For years, scientists have studied trees to learn about yearly rainfall, temperature and climate over time. Now, a University of Arizona researcher is diving a little deeper to gather new climate data from an unexpected sea creature β€” a clam called a geoduck.

Funded by a three-year, $480,000 National Science Foundation grant, Bryan Black, an associate professor at the UA’s Laboratory of Tree-Ring Research, is using geoduck shells from the northeast Pacific Ocean to create a chronological history of climate in these waters. Geoduck, pronounced β€œgooey duck,” are a species of large edible saltwater clam.

Just like the rings that trees develop every year, clams also have climate information embedded within their shells. Each striation, or ridge, on the shell of a geoduck represents the passing of a year, and it contains clues about oceanic climate.

β€œIt turns out that clams form annual growth increments, or rings, just like trees do. And you can see these on the outside of many shells, including clams,” Black said. β€œSo, what we can do is cut through the middle of the shell and very carefully polish and prepare that surface to clearly reveal those growth increments.”

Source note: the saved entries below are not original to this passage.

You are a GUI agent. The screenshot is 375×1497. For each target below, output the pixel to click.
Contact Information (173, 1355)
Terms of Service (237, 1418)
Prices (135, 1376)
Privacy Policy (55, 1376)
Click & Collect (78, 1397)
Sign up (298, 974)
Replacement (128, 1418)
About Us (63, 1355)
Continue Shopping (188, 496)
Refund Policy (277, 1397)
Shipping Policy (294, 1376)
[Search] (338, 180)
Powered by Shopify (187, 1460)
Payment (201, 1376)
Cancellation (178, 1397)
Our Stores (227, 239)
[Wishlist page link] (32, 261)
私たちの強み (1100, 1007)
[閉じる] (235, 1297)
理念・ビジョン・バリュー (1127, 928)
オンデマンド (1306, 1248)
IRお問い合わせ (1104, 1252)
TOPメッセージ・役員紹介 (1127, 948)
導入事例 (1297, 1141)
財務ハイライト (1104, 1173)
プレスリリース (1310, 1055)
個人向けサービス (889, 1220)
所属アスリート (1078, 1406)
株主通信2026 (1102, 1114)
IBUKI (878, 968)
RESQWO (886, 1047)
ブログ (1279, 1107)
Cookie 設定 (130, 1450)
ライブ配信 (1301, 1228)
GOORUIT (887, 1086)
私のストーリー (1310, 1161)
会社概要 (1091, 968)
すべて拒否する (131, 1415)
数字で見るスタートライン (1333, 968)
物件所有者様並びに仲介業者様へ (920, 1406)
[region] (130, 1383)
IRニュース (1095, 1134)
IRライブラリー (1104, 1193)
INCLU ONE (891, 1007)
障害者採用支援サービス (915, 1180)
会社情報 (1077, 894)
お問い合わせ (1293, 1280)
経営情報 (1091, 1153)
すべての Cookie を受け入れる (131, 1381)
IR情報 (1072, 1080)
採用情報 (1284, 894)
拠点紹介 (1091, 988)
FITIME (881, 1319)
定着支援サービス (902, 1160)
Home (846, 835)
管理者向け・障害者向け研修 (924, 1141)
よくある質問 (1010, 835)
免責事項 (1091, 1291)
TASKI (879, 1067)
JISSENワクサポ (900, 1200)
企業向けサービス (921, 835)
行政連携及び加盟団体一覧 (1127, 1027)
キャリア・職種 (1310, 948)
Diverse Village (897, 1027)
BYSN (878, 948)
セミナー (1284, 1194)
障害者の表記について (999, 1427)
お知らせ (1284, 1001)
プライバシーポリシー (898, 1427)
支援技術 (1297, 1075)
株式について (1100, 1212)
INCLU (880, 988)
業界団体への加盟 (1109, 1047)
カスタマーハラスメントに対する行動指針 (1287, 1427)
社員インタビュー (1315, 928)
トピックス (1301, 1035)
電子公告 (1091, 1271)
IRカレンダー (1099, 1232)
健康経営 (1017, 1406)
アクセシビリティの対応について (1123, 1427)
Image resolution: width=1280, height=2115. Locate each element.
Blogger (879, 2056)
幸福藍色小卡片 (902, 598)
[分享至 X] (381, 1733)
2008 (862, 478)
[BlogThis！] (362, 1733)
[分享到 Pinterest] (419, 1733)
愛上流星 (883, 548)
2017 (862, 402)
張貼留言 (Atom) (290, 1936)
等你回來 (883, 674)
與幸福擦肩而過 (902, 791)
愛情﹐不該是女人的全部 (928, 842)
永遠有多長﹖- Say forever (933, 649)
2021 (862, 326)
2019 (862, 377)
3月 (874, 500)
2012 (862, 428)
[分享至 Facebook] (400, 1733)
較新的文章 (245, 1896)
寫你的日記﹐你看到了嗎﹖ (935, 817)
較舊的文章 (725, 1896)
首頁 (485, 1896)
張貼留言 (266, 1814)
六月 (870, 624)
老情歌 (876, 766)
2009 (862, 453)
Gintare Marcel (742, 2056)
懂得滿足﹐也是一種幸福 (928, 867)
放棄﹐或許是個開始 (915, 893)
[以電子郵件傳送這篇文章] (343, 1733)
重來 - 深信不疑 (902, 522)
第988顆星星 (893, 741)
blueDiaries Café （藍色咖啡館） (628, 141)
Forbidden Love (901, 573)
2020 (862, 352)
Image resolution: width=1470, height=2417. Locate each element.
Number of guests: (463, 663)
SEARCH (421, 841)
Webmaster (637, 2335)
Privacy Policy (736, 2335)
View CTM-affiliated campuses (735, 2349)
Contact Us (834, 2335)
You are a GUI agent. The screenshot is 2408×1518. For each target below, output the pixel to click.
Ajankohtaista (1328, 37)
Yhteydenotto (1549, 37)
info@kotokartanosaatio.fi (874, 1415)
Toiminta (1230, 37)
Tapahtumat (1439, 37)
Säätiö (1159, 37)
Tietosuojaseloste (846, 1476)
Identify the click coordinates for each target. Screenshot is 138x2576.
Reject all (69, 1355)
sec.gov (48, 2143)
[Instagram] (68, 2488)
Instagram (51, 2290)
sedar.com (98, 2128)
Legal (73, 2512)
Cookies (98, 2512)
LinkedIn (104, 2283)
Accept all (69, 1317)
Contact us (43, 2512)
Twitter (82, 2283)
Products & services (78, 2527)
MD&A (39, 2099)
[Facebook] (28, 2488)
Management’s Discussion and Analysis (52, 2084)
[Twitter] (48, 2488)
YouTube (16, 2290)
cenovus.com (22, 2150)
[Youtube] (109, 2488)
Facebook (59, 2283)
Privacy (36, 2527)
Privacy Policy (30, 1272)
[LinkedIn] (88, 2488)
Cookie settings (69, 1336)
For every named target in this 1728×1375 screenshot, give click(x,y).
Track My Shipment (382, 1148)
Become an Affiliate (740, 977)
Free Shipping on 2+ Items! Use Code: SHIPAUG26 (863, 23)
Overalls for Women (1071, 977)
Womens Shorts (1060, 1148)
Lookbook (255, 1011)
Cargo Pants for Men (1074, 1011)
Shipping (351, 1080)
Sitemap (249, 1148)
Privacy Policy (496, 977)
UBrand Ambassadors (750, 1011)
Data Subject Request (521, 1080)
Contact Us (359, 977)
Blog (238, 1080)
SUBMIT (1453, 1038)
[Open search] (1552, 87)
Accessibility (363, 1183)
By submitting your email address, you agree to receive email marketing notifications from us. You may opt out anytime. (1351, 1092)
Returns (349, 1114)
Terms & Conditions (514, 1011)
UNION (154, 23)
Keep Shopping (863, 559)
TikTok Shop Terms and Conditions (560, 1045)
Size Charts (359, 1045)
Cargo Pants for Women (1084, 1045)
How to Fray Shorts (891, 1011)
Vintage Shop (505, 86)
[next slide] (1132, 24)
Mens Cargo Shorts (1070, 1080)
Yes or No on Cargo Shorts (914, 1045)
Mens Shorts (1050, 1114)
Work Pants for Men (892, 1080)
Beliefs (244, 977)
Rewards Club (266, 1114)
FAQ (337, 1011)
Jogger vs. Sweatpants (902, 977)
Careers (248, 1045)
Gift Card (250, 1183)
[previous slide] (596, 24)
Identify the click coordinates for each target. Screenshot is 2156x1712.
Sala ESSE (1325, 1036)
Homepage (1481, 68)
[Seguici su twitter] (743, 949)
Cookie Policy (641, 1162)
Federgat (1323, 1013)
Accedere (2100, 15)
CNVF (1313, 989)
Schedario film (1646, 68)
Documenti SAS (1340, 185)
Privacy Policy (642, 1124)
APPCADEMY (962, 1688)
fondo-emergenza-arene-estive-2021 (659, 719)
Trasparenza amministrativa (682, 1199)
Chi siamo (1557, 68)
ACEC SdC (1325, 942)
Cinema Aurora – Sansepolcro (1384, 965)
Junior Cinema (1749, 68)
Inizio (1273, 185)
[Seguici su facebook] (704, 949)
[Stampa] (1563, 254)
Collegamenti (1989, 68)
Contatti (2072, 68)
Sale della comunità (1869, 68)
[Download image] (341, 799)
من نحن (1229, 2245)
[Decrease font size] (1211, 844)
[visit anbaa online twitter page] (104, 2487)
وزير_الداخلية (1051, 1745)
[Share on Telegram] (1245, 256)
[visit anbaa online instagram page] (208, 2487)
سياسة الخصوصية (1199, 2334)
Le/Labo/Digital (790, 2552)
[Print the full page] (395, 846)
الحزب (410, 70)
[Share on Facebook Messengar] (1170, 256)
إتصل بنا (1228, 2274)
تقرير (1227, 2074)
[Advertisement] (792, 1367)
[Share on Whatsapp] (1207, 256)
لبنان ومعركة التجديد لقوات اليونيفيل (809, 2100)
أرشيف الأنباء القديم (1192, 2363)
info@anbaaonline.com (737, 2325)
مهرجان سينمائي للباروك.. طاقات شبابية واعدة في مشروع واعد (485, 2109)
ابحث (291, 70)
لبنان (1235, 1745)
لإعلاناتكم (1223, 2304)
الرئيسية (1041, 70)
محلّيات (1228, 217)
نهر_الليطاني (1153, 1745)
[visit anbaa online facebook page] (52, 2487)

Geoducks can live to be about 180 years old, but their shells can survive in the water for an additional 2,000 years, according to radiocarbon data.

β€œWe can measure those growth increment widths to tell us something about the climate those clams experienced,” Black said. β€œThe width of each increment, or ring, in these clams is very strongly related to the temperature of the water temperature that they experienced that year.”

Climate Trends

For this project, Black hired a team of professional divers, who commercially fish for geoduck, to collect hundreds of shells and deliver them to his lab.

Once received, Black and his team slice the shells, cast them in epoxy, polish the surface of the epoxy, and measure the width of each striation. Then, through a process called crossdating, they establish the exact calendar year each striation was formed.

β€œCrossdating is the foundation of dendrochronology,” Black said. β€œAs climate varies from year to year, it induces a synchronous growth pattern or β€˜bar code’ among all individuals of a given species and site. By matching those β€˜bar codes’ among shells, we can determine exactly when each individual lived and extend our record back in time.”

Using these techniques, Black and his team have successfully recorded a year-by-year history of the Pacific Ocean’s climate dating back to 1728.

In the Pacific North, there is a pattern of flipping between cool periods and warm periods every 20 to 30 years. According to Black, geoducks are very consistent in picking up these climate shifts, which is important because that flip-flopping between warm and cool periods is difficult to capture using trees alone.

β€œWhenever the North Pacific slips between one of these 20- or 30-year warm phases to a cool phase, it can profoundly rearrange the marine ecosystems and their functioning, with major impacts on fisheries, he said. β€œThis flip-flopping also strongly influences fire and drought, snowpack and river discharge in western North America, but we really don’t know how it’s behaved in the past, which is the goal of this research.”

With the data they’ve collected so far, Black said they’ve noticed strong warming trends, especially since the 1920s. Black hopes that as they continue to collect data, they’ll begin to understand this warming trend through a much longer-term context.

For postdoctoral researcher David Reynolds, this project is producing data that will have real world, global implications.

β€œOur understanding of how the oceans interact with the global climate is really not that great. Our modern observations really only go back about 50 years,” Reynolds said. β€œThis type of project where we’re looking at shells from the North Pacific really allows us to tackle those really big-picture, important questions. When we can integrate these data with numeric climate models, we can then help policymakers really understand how the climate is going to change in the future and what the uncertainties are around that.”

Inside Black’s lab, Reynolds works with Ph.D. student David Edge and undergraduate Christine Outridge to process the clams, take images and analyze the data using a computer program that they developed.

Next Steps

The team hopes to be able to develop a 1,000-year chronology using climate information from geoducks.

As a researcher in the UA’s Tree Ring Lab, Black also hopes to combine this data with the chronologies of trees, which date as far back as 10,000 years.

β€œWe can relate this long geoduck chronology to trees to see if trees provide us some complimentary information about climate in the past and how the ocean and the atmosphere are linked,” he said.

Black also has colleagues who are working to develop chronologies from clams in the North Atlantic and is hoping to be able to compare data between two oceans to understand how climate has affected them differently over long periods of time.

β€œWe can get histories that span most of the past century, and that tells us a lot,” Black said. β€œWith these long chronologies, we can establish robust relationships between the biology and the climate.”